Task item - Transcribe exactly the lines from the one containing "Click the XOR EAX, 41004100 instruction" through the end of the data, both included. Leave out pictures.

Records for the task -
⟨

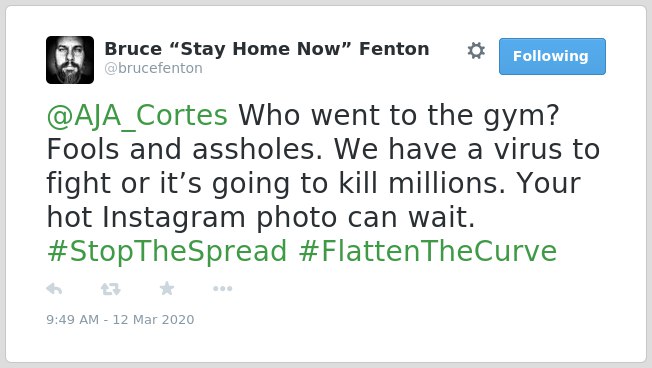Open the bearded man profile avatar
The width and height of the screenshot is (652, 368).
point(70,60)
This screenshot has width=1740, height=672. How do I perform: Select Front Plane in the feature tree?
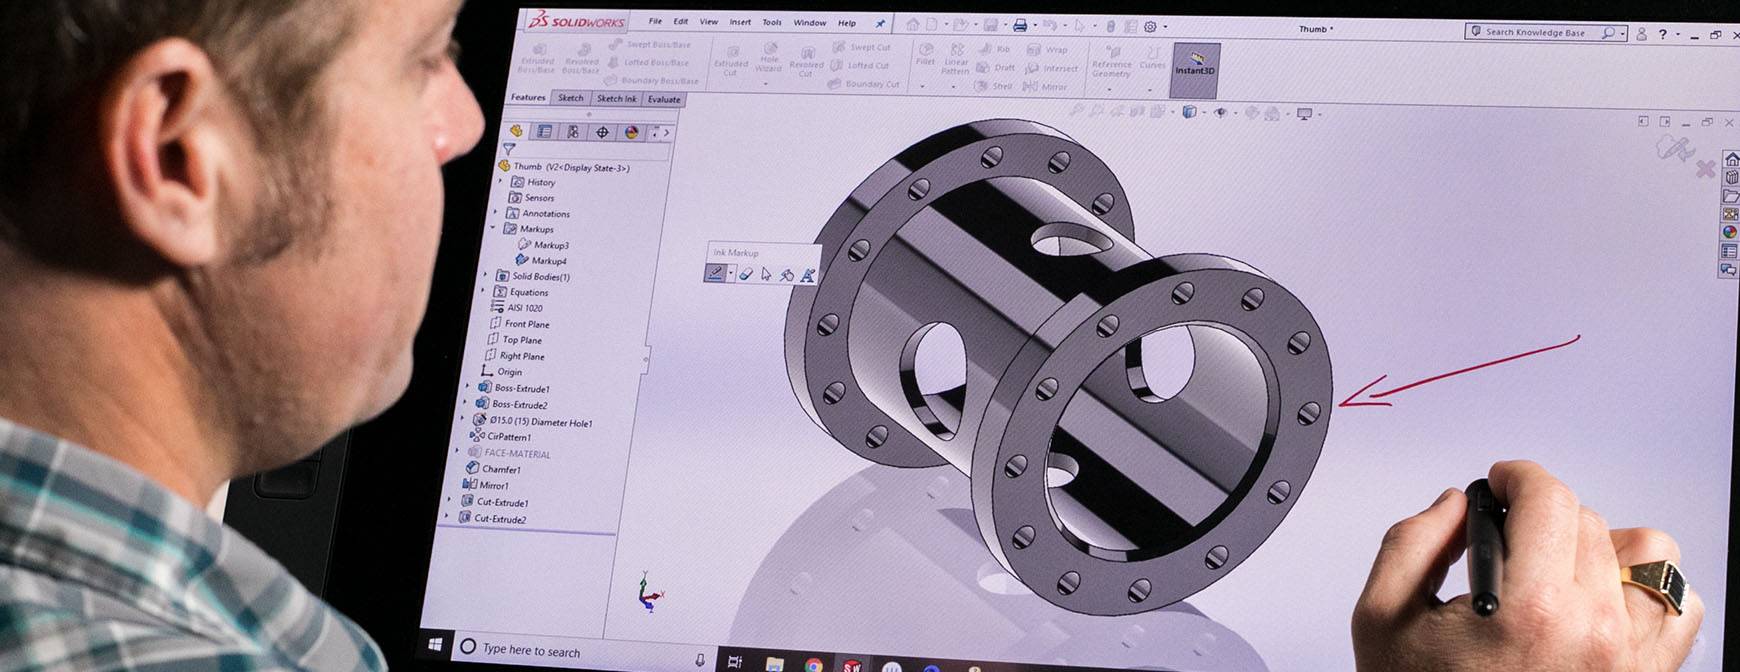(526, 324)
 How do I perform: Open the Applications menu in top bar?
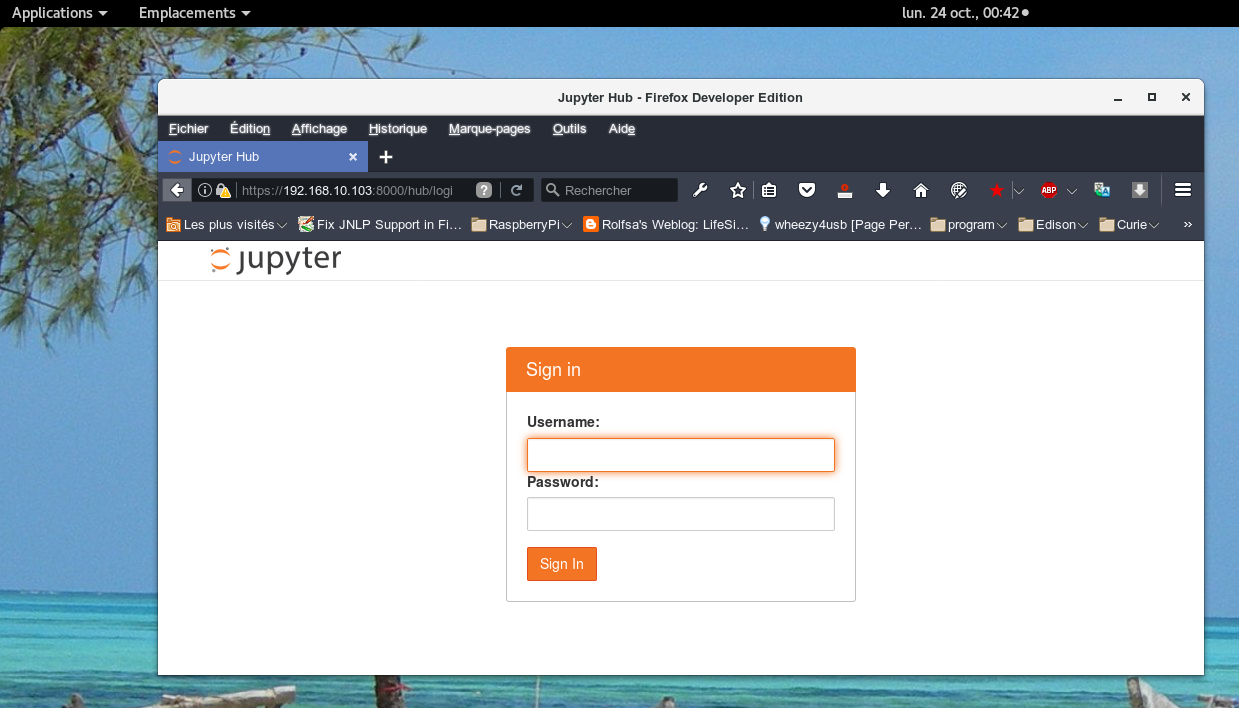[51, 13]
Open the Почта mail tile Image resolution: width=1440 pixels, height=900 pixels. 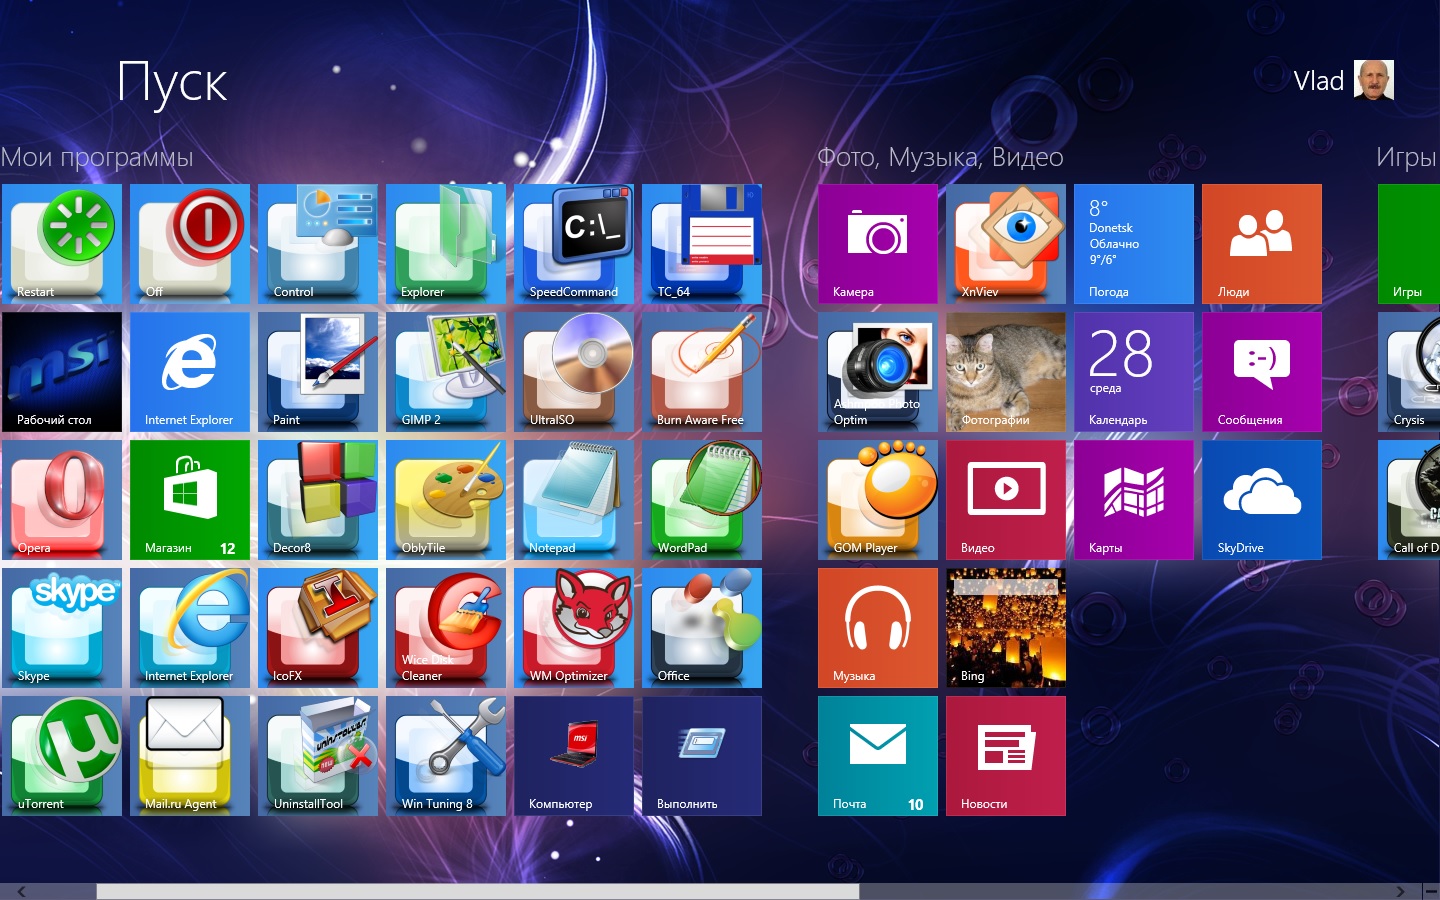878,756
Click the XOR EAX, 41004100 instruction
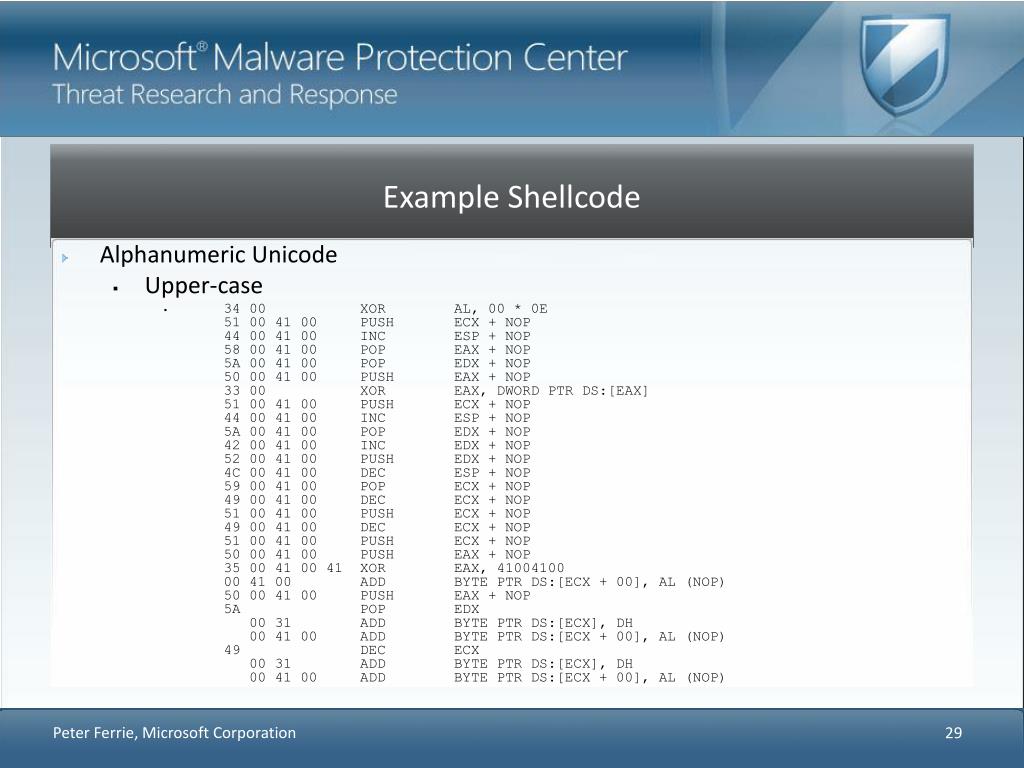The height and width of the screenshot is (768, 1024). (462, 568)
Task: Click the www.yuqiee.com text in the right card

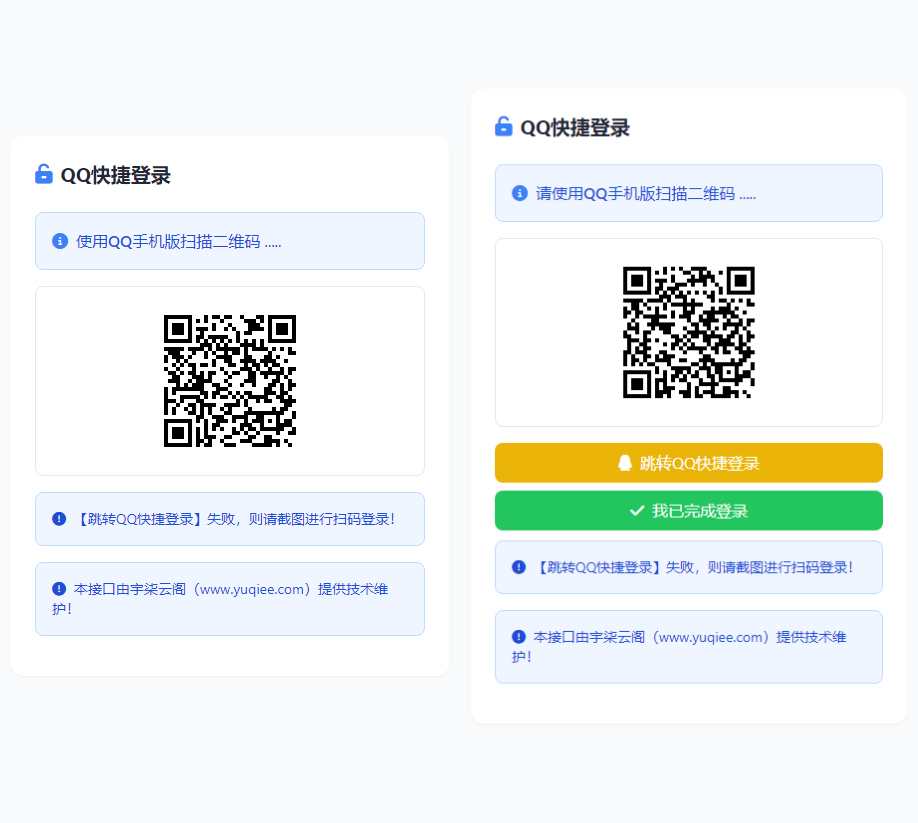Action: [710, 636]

⟩

Solved problem -
Click the XOR EAX, 41004100 instruction
The height and width of the screenshot is (768, 1024). (462, 568)
Task: Click the www.yuqiee.com text in the right card

Action: [710, 636]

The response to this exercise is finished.